Input:
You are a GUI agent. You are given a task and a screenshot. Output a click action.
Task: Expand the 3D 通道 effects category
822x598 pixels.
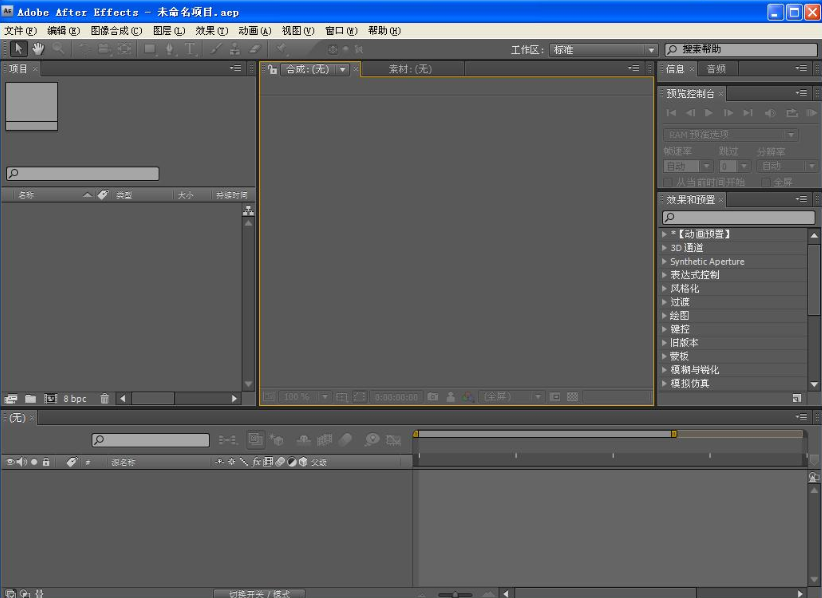(663, 247)
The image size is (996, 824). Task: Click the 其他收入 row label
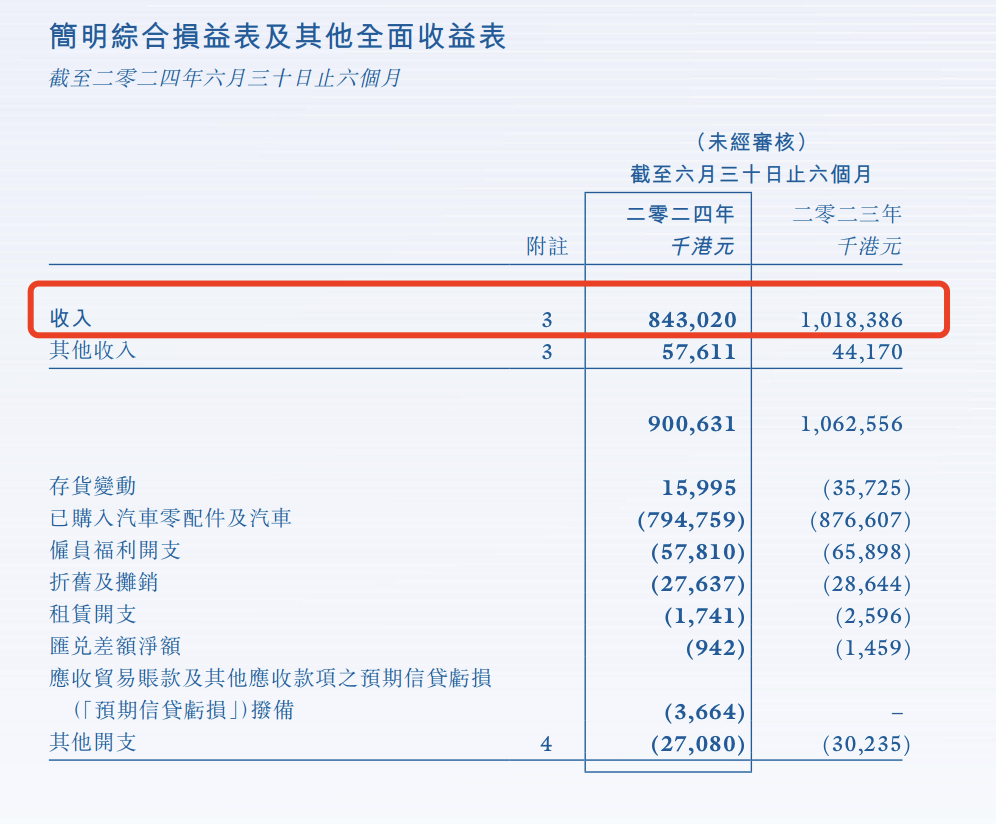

Exercise prompt: Give an exact copy of the listing above that leaves out every picture.

Exercise response:
You are a GUI agent. You are given a task and a screenshot. Output a click action.
Task: Expand the 3D 通道 effects category
822x598 pixels.
(663, 247)
The image size is (996, 824). Task: Click the 其他收入 row label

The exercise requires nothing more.